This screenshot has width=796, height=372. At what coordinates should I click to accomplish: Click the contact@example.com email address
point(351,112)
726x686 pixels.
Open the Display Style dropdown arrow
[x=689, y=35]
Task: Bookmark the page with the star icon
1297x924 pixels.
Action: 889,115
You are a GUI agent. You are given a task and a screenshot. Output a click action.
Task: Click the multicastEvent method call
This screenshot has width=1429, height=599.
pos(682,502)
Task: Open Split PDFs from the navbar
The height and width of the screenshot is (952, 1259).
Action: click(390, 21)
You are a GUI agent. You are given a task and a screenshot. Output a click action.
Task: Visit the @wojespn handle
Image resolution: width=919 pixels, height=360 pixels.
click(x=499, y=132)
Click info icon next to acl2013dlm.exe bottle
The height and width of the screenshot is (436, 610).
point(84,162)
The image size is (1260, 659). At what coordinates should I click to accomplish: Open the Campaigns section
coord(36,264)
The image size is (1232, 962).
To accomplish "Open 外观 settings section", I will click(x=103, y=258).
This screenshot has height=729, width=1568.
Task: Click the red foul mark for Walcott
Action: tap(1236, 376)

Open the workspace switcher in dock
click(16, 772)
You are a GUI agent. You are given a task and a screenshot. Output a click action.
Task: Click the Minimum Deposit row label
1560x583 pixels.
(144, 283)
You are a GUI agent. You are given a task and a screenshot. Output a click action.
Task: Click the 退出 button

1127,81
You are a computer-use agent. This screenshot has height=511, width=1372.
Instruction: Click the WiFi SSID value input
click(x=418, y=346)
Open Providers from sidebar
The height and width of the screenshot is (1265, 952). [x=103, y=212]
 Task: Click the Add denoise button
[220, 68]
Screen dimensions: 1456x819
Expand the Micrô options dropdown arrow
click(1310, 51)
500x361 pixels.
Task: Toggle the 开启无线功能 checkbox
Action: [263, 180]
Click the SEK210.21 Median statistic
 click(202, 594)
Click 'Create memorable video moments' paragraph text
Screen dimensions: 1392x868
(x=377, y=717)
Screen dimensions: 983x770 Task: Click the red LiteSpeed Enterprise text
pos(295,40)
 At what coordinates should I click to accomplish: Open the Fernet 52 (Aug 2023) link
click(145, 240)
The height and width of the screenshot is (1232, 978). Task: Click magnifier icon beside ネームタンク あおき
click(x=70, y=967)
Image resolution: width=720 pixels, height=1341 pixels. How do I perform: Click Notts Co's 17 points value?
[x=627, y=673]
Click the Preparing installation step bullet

** Was zu tun **
Gib sämtliche Einträge oben Zeile für Zeile unverändert wieder.

** Erwartete Antwort **
This screenshot has width=796, height=372. At what coordinates should I click to accomplish: Click the contact@example.com email address
point(351,112)
726x686 pixels.
Open the Display Style dropdown arrow
[x=689, y=35]
Task: Bookmark the page with the star icon
1297x924 pixels.
Action: 889,115
You are a GUI agent. You are given a task and a screenshot. Output a click action.
Task: Click the multicastEvent method call
This screenshot has width=1429, height=599.
pos(682,502)
Task: Open Split PDFs from the navbar
The height and width of the screenshot is (952, 1259).
Action: click(390, 21)
You are a GUI agent. You are given a task and a screenshot. Output a click action.
Task: Visit the @wojespn handle
Image resolution: width=919 pixels, height=360 pixels.
click(x=499, y=132)
Click info icon next to acl2013dlm.exe bottle
The height and width of the screenshot is (436, 610).
point(84,162)
The image size is (1260, 659). At what coordinates should I click to accomplish: Open the Campaigns section
coord(36,264)
The image size is (1232, 962).
To accomplish "Open 外观 settings section", I will click(x=103, y=258).
This screenshot has height=729, width=1568.
Task: Click the red foul mark for Walcott
Action: tap(1236, 376)

Open the workspace switcher in dock
click(16, 772)
You are a GUI agent. You are given a task and a screenshot. Output a click action.
Task: Click the Minimum Deposit row label
1560x583 pixels.
(144, 283)
You are a GUI agent. You are given a task and a screenshot. Output a click action.
Task: Click the 退出 button

1127,81
You are a computer-use agent. This screenshot has height=511, width=1372.
Instruction: Click the WiFi SSID value input
click(x=418, y=346)
Open Providers from sidebar
The height and width of the screenshot is (1265, 952). [x=103, y=212]
 Task: Click the Add denoise button
[220, 68]
Screen dimensions: 1456x819
Expand the Micrô options dropdown arrow
click(1310, 51)
500x361 pixels.
Task: Toggle the 开启无线功能 checkbox
Action: [263, 180]
Click the SEK210.21 Median statistic
 click(202, 594)
Click 'Create memorable video moments' paragraph text
Screen dimensions: 1392x868
(x=377, y=717)
Screen dimensions: 983x770 Task: Click the red LiteSpeed Enterprise text
pos(295,40)
 At what coordinates should I click to accomplish: Open the Fernet 52 (Aug 2023) link
click(145, 240)
The height and width of the screenshot is (1232, 978). Task: Click magnifier icon beside ネームタンク あおき
click(x=70, y=967)
Image resolution: width=720 pixels, height=1341 pixels. How do I perform: Click Notts Co's 17 points value?
[x=627, y=673]
Click the Preparing installation step bullet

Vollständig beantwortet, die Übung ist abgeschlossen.